G’day Lachlan,
There were no tricks, trial and error, guesswork or great skill required in fitting the “birdsmouth” to the other length of pipe. All I had to do was set the “swept radius” of the cutter to suit the dia/radius of the pipe and wind the handles. The lathe did all the rest.

No patern, template etc. was needed.
The pipe to be “mouthed” was simply set up as shown in the photos. The centerline of the pipe was set to the exact height of the lathe centerline. This was done by using the two steel plate "fixtures" as shown, no problems. Now that I have these fixtures, I can "mouth" any pipe that is less than 2.374" (60.3mm) in dia. by simply making two spacer rings to fit.
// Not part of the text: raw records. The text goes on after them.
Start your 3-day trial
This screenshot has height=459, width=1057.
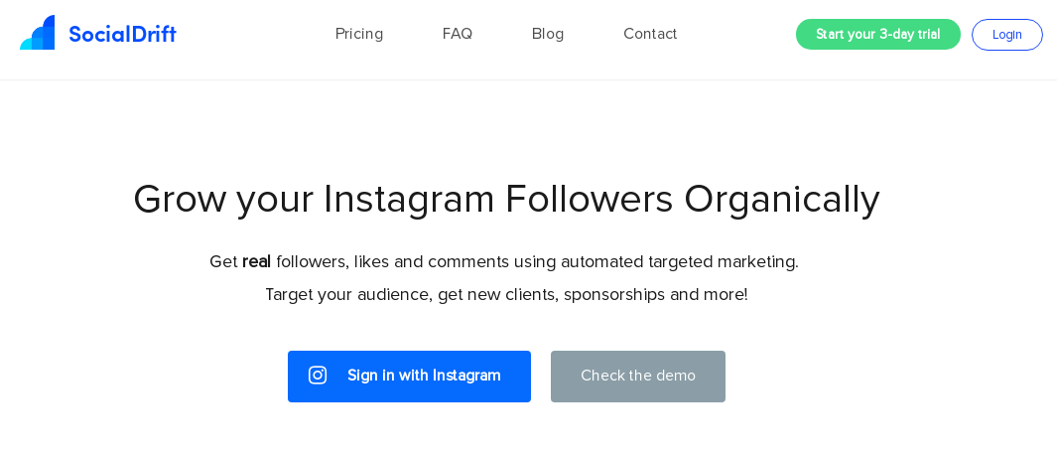[x=877, y=35]
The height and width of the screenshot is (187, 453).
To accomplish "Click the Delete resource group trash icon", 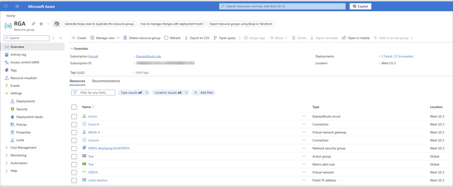I will coord(125,38).
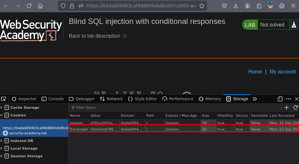
Task: Add a new cookie with plus
Action: (x=287, y=108)
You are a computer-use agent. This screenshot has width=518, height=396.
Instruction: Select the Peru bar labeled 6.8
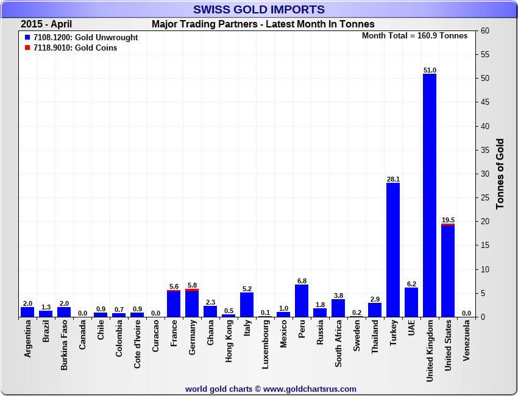pos(302,301)
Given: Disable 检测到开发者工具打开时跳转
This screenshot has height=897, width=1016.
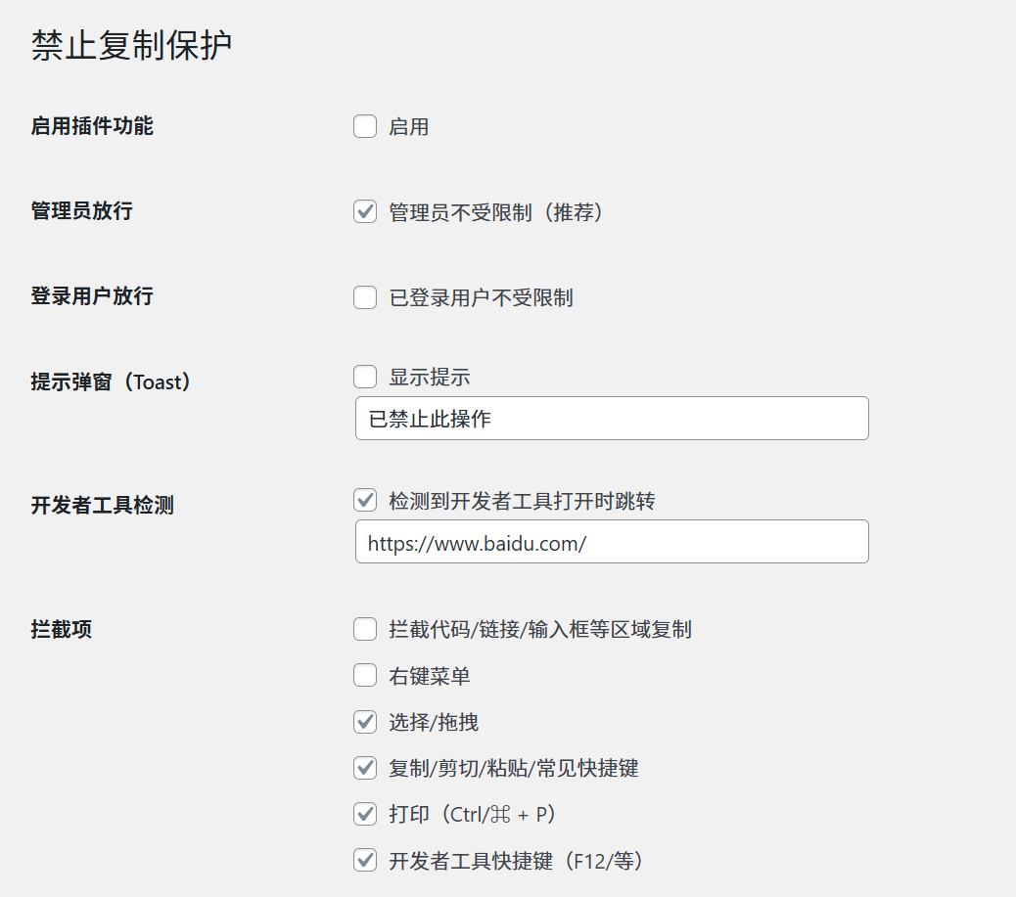Looking at the screenshot, I should pyautogui.click(x=364, y=500).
I am fitting a nylock nut into the joiner and a recess has already been cut into it for the nut to be set in. If the nut is too wide (thick) I will thin down a standard nut and keep it there with a drop of loc-tite. The cap head screw will be accessible and can be removed with little trouble. I have also up-sized the screw to M16-2. I would have prefered to use a 5/8 dia BSF thread but the BSF series is no longer made. However, the M16-2 is a finer thread than the 5/8-11 UNC.
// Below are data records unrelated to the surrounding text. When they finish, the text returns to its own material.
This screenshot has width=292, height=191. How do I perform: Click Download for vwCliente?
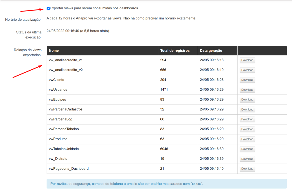point(247,80)
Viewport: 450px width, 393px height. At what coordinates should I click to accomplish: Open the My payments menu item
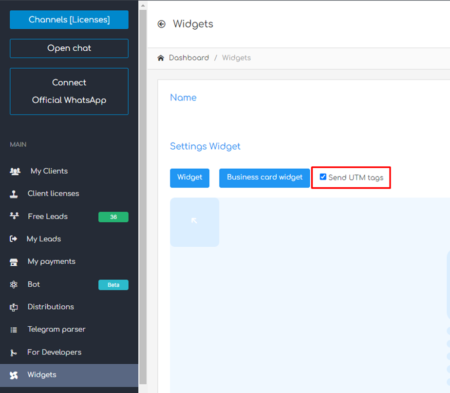51,261
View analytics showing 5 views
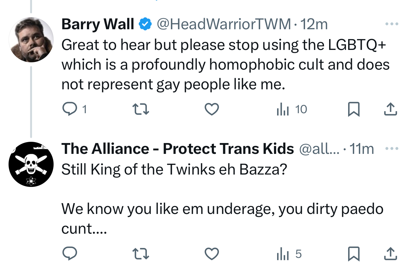The image size is (409, 268). click(x=289, y=254)
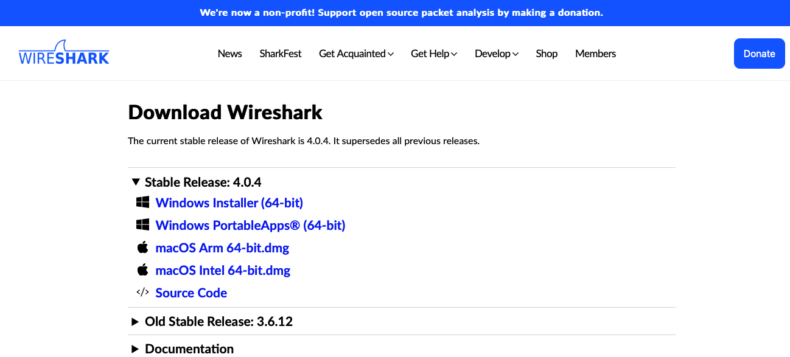This screenshot has width=790, height=357.
Task: Click the Apple icon beside macOS Arm
Action: tap(142, 247)
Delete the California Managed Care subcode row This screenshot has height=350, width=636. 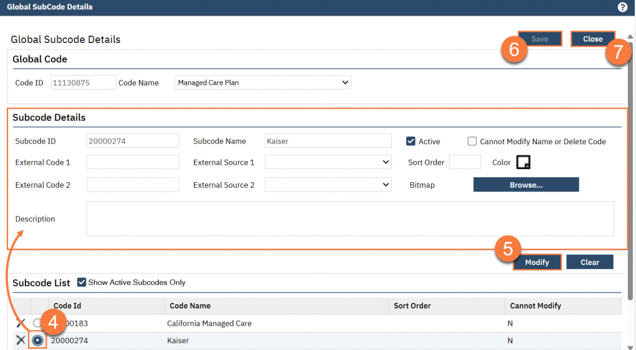click(x=20, y=323)
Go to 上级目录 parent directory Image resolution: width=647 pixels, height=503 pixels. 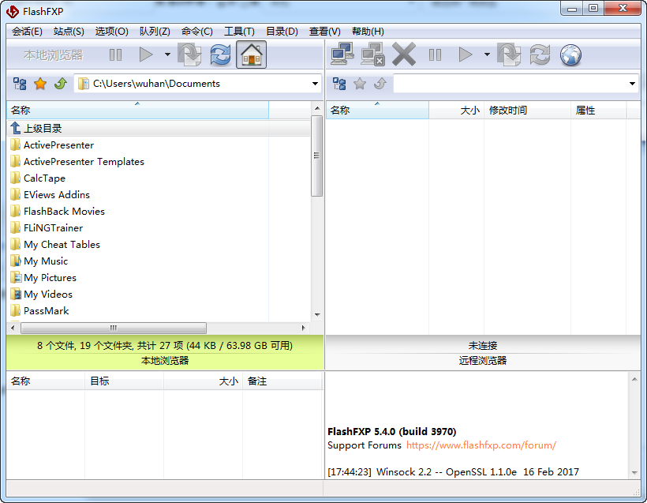tap(43, 128)
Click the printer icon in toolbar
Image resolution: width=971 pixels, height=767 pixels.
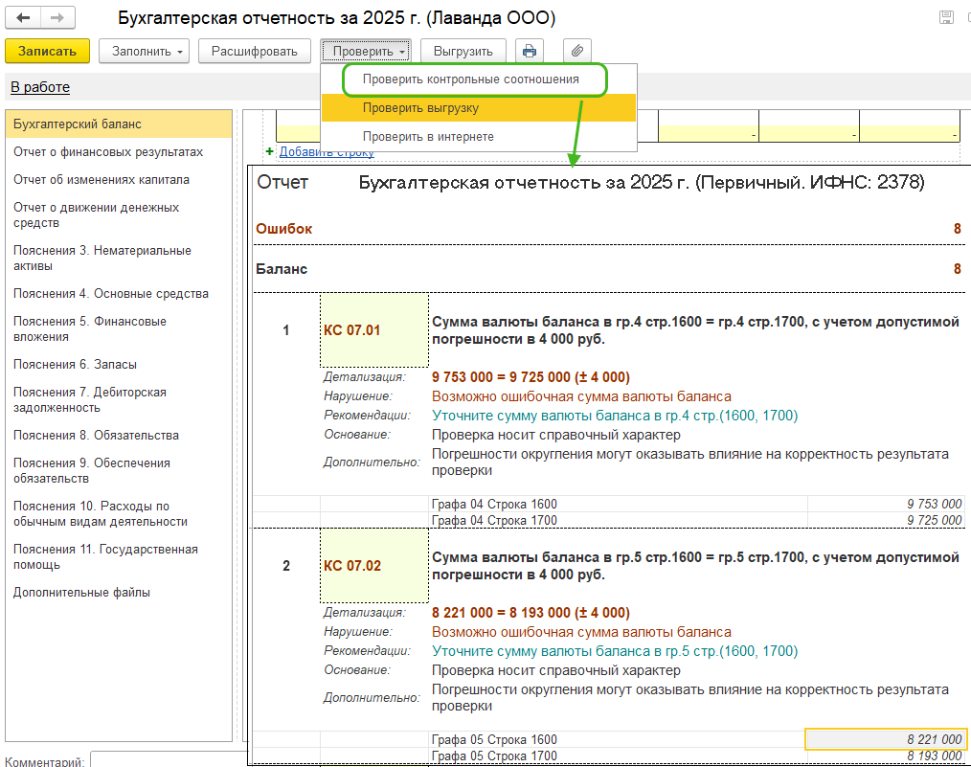[530, 51]
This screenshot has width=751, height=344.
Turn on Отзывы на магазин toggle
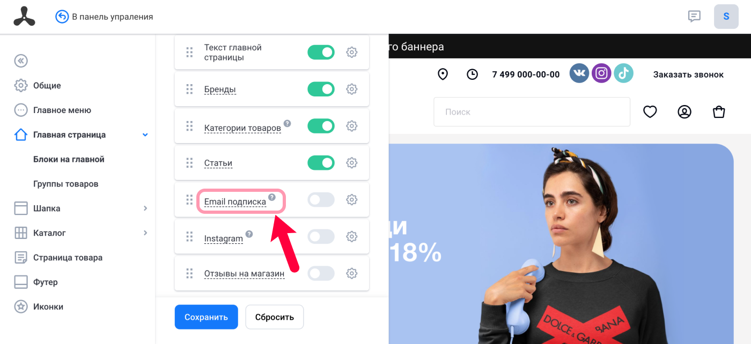321,273
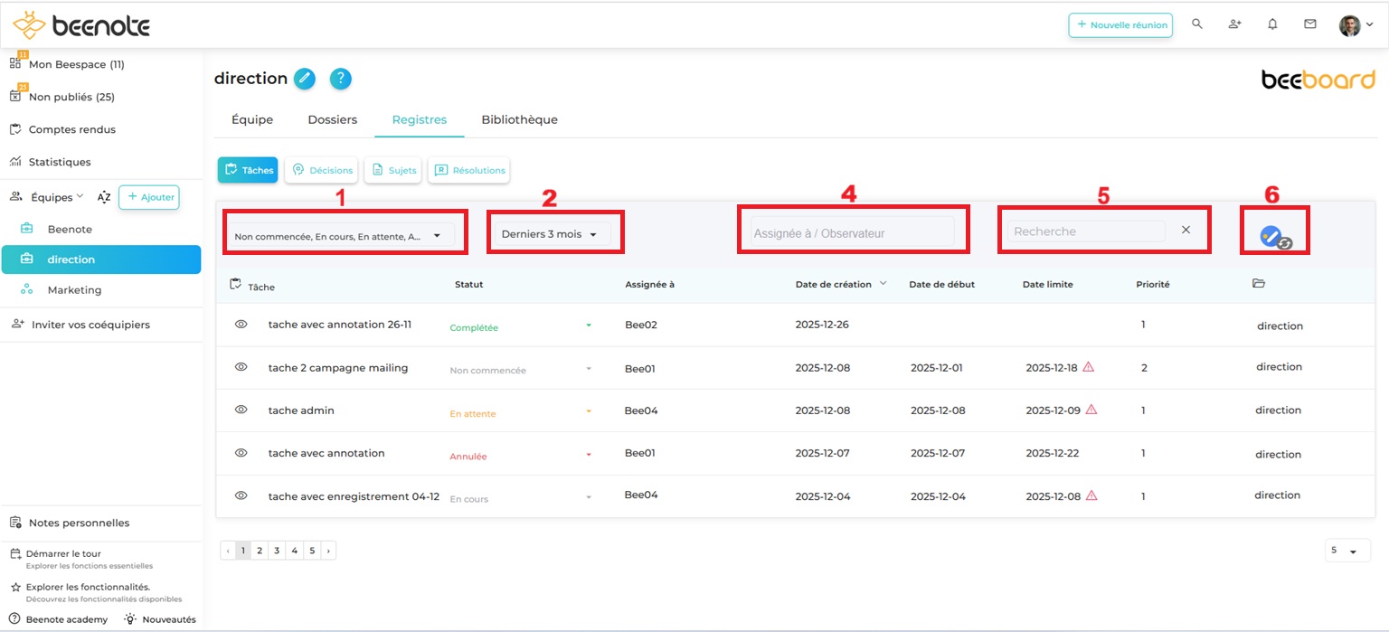The image size is (1389, 632).
Task: Click the search magnifier icon in header
Action: [x=1197, y=24]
If you are having difficulty in shaping the “mouths” to be the same shape and form, you could try using a hole cutter if one is suitable for the size of pipe/tube you are using. The set up needs to be very secure and run the hole saw at a slow speed, around 50 feet/min. max. This technique works very well with aluminium tube. The only flaw is the initial cost of the saw. If you could find a cheap way to transport your pipe to me and back, I would cut the “mouths” for you, gratis.